*Passage for review*:
>>>
Great Big Green Week and funding

three white women standing next to a large pop-up banner(Left to right) Angela Emms, Lucy Gilbert, and Claire Wynne Hughes from Quartet Community Foundation at the B&NES Climate & Biodiversity Festival

By Lucy Gilbert, Head of Policy

As Great Big Green Week is upon us, it feels timely to highlight our commitment to environmental funding. Earlier this year we published our latest Vital Signs report, on Climate & Communities in the West of England. It looks at the impact on local people of food systems and insecurity, extreme weather, energy and transport, and the natural world. The findings were stark on the need for urgent action and on how unequally climate change affects our different communities.
<<<
Saved data entries:
>>>
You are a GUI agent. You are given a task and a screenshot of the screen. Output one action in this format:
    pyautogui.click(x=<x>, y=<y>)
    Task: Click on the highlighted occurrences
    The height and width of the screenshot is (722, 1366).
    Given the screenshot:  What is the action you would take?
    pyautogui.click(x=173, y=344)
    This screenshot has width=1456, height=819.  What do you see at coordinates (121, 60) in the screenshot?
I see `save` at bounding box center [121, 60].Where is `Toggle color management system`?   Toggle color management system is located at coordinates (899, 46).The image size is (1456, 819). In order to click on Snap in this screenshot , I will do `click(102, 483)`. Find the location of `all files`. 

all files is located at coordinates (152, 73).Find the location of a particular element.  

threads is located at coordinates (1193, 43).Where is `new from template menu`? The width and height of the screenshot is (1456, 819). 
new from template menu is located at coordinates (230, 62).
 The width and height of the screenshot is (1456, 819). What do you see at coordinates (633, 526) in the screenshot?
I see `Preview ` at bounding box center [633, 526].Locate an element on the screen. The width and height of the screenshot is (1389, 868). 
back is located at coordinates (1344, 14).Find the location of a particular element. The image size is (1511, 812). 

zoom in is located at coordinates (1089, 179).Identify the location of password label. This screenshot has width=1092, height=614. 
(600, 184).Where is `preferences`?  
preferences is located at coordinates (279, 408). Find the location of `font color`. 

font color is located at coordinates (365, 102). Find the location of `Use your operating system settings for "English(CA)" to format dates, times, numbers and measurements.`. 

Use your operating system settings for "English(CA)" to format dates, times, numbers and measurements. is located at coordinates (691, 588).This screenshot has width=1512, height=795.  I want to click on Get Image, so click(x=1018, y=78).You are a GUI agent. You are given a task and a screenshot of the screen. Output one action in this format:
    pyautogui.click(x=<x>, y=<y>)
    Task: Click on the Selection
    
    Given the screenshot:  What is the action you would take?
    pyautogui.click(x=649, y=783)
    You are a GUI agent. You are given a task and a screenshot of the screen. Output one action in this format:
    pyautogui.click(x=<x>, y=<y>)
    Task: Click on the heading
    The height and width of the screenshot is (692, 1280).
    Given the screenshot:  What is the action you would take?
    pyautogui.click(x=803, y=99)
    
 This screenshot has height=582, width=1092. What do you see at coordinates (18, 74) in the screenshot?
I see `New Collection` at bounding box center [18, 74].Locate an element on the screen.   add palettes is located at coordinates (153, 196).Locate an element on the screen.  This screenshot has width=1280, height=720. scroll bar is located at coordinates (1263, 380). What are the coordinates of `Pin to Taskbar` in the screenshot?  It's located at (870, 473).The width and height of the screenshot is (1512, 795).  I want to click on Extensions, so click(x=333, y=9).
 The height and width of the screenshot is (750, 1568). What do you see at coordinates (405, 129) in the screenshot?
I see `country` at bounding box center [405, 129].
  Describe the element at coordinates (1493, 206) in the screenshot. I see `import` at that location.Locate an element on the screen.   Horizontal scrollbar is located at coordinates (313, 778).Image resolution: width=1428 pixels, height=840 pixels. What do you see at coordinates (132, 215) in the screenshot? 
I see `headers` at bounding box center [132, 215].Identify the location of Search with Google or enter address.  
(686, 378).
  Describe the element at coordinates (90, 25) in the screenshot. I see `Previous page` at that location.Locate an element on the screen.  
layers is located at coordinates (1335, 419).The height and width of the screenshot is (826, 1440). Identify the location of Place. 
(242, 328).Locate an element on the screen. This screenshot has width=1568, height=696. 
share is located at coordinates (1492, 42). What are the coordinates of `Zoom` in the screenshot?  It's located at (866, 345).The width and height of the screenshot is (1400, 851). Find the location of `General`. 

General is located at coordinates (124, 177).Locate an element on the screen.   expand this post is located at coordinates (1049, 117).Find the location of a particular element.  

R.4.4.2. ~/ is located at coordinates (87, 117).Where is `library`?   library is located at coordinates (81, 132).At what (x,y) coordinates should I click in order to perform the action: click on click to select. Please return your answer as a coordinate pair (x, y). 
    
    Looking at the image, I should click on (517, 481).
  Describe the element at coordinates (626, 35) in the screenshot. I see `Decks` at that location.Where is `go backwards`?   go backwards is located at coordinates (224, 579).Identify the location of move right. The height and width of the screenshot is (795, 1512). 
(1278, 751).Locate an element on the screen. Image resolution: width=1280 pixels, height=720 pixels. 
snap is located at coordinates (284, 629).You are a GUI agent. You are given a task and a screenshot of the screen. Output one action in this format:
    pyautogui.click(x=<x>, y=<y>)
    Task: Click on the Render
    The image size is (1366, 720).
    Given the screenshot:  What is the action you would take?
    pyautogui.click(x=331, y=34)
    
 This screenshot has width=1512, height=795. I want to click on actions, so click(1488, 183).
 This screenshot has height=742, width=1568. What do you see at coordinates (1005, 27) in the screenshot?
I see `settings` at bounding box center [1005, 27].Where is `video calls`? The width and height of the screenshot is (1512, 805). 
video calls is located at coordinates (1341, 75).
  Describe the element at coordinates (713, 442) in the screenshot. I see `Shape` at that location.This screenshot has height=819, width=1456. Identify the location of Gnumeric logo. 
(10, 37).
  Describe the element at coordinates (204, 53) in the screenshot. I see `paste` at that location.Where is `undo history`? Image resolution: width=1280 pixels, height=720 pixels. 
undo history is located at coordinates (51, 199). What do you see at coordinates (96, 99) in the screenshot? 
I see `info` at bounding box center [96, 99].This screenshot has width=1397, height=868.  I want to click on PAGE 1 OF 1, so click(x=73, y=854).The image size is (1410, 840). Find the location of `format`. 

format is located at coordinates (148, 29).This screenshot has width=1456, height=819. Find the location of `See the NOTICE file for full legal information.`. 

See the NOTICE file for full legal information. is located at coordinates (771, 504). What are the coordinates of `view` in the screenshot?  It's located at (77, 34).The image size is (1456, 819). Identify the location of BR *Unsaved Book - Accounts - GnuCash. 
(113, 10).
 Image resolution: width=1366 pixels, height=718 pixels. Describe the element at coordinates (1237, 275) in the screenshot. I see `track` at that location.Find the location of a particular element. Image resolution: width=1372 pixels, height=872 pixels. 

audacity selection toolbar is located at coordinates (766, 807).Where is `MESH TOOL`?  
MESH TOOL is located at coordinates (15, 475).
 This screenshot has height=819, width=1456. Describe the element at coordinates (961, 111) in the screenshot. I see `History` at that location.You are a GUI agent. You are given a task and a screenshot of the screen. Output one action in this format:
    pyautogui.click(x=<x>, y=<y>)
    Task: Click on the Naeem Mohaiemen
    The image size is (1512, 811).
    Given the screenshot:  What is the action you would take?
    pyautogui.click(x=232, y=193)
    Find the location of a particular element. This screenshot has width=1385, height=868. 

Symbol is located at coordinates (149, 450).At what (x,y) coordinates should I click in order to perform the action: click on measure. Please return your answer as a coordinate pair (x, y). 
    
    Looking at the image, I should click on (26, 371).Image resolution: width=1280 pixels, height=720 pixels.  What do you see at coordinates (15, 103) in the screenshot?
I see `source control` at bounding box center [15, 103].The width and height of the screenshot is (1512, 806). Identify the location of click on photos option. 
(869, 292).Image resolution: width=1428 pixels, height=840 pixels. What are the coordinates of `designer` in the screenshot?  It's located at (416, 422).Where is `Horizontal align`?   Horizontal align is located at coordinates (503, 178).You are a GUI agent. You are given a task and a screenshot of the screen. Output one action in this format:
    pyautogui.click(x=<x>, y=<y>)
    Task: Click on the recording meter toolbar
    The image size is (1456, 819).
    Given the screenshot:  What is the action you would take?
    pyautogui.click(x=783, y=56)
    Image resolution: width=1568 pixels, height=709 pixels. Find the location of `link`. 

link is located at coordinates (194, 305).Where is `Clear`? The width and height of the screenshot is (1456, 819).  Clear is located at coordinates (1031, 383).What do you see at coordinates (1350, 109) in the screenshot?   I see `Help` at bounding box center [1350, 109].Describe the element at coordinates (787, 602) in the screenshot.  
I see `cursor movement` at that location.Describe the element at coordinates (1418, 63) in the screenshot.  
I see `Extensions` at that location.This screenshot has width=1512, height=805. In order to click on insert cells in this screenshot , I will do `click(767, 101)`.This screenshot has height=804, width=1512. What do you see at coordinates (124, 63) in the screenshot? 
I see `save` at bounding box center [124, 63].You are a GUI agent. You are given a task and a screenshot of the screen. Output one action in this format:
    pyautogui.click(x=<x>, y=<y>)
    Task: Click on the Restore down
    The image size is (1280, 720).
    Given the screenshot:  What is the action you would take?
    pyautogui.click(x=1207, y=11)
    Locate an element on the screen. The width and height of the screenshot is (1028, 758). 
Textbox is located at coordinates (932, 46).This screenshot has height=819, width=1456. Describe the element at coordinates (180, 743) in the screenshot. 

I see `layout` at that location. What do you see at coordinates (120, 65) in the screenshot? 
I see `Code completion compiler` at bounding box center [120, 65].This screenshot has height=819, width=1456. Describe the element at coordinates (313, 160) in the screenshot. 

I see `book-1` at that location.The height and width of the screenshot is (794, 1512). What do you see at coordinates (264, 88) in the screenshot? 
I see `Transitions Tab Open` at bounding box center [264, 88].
<<<
*Set of tasks*:
[1] List the areas that the Vital Signs report looks at, as named in the post on Great Big Green Week and funding.
[2] In the post on Great Big Green Week and funding, what is the subject of the latest Vital Signs report?
[3] Carry on the post on Great Big Green Week and funding, starting after its last sentence.

*Expected responses*:
[1] Food systems and insecurity; extreme weather; energy and transport; the natural world

[2] Climate & Communities in the West of England.

[3]
Addressing the climate crisis is an issue of fairness

As we’ve witnessed during the pandemic, the climate crisis will worsen the inequalities that already exist here. Those are the same inequalities that our local voluntary, community and social enterprise (VCSE) sector, our fund holders and our staff team are all working so hard to address. And so it feels right that the environment and the climate crisis is taking a more prominent place in our thinking at Quartet. We are now signatory to the Funder Commitment on Climate Change.  

Based on the experience of the pandemic, we know the VCSE sector will be essential in supporting residents and in fostering behaviour change. We want to help organisations prepare for future crises, to grow their resilience and to engage with the climate-related impacts on their beneficiaries. We know they will need funding to have the capacity to do this. We were so delighted to be invited to speak at an event hosted by B&NES Third Sector Group (3SG) as part of B&NES Climate & Biodiversity Festival, to make sure local groups know how keen we are to support this kind of work.  

How much funding do we award environmental causes?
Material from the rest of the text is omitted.